Framework-Agnostic & Training-Free: The compression policy network is small and trained separately; the underlying Video LLM (e.g., LLaVA-OneVision, Qwen2.5-VL) is frozen, requiring no retraining of the massive model.

4. Experimental Results

The method was evaluated on LLaVA-OneVision-7B and Qwen2.5-VL-3B across three benchmarks: LongVideoBench, MLVU, and VideoMME.
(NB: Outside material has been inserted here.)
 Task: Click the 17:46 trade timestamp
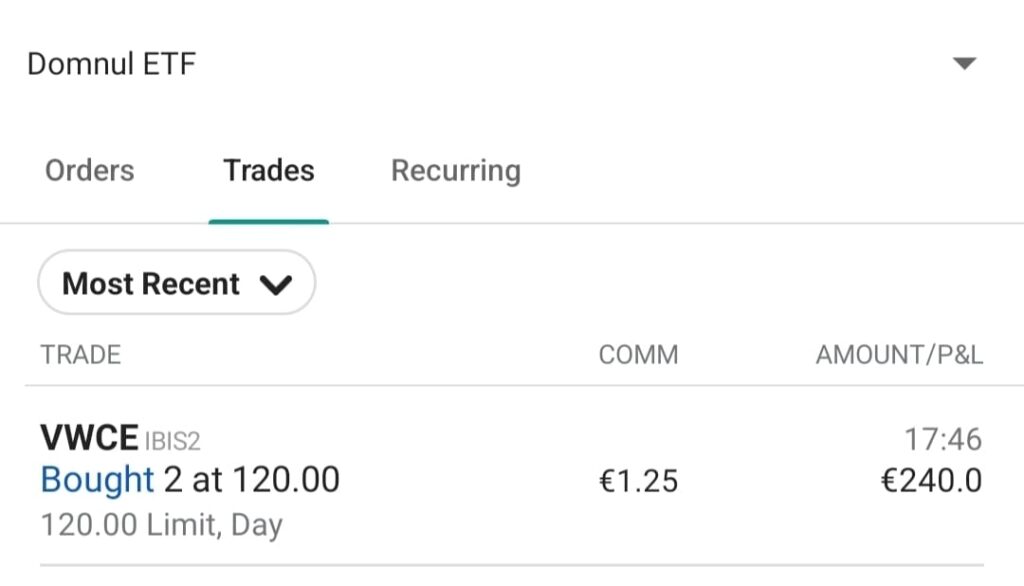point(943,439)
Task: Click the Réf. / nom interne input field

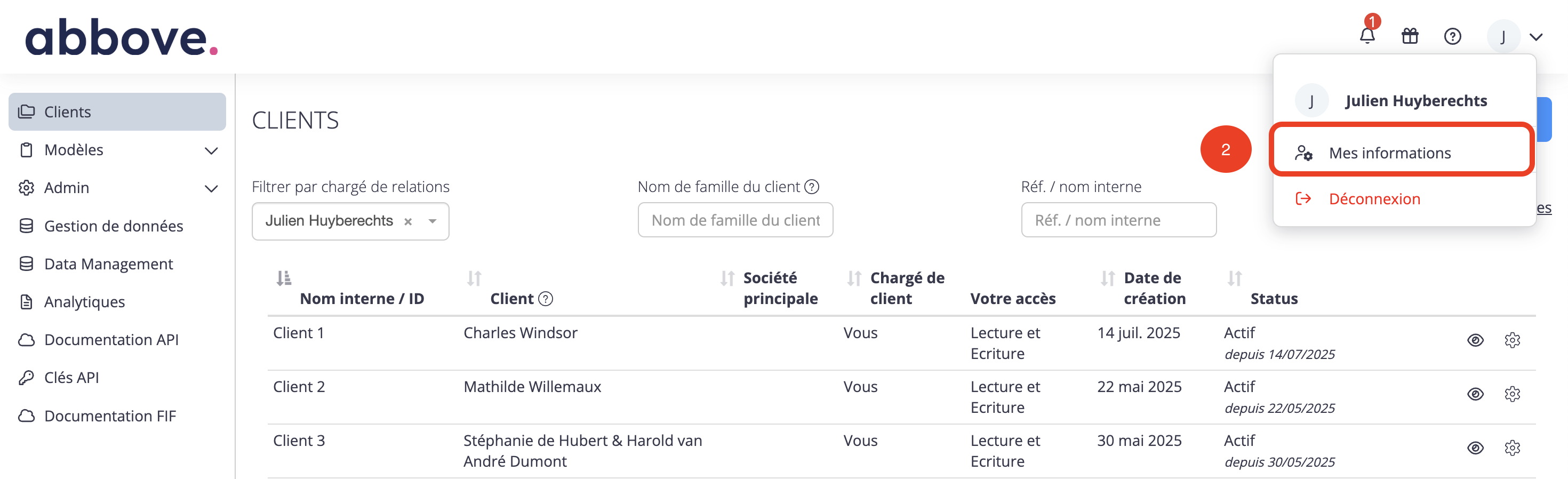Action: tap(1118, 220)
Performance: CaCoVID achieves State-of-the-Art (SOTA) performance across various retention ratios (10%, 15%, 20%, 25%).
- Example: On LLaVA-OneVision with 25% retention, CaCoVID achieves 55.8% average accuracy, outperforming FastV (52.3%), VisionZip (54.6%), and DivPrune (55.0%).
- It consistently outperforms content-based (VisionZip, DivPrune) and model-based (FastV, FrameFusion) methods.
Efficiency:
- Compression Speed: CaCoVID is significantly faster than other methods. On LLaVA-OneVision, compression time is 11.2ms compared to 134.3ms (DivPrune) and 34.1ms (PruneVID).
- Latency: The total inference latency is reduced significantly while maintaining high accuracy.
Ablation Studies:
- OCSS: Removing OCSS (using random or multinomial sampling) leads to significant performance drops, confirming the necessity of constrained exploration.
- Data Efficiency: Filtering blind-testable samples and using dynamic ratios significantly improves model convergence.
- Token Strategy: Adaptive frame allocation (FrameAda) combined with spatio-temporal token preservation (ST) yields the best results.

5. Significance

Paradigm Shift: Moves the field from "what looks important to the model" (attention) to "what is actually useful for the answer" (contribution).
Scalability: By decoupling the compression policy from the LLM and using efficient RL sampling, CaCoVID offers a practical solution for deploying Video LLMs on resource-constrained devices without sacrificing reasoning capabilities.
Generalization: The method works effectively across different model sizes (3B to 7B+) and diverse video benchmarks, proving its robustness in handling long-context and complex video reasoning tasks.

In conclusion, CaCoVID demonstrates that active, contribution-aware token selection via reinforcement learning is a superior strategy for efficient video understanding, overcoming the limitations of static attention-based pruning.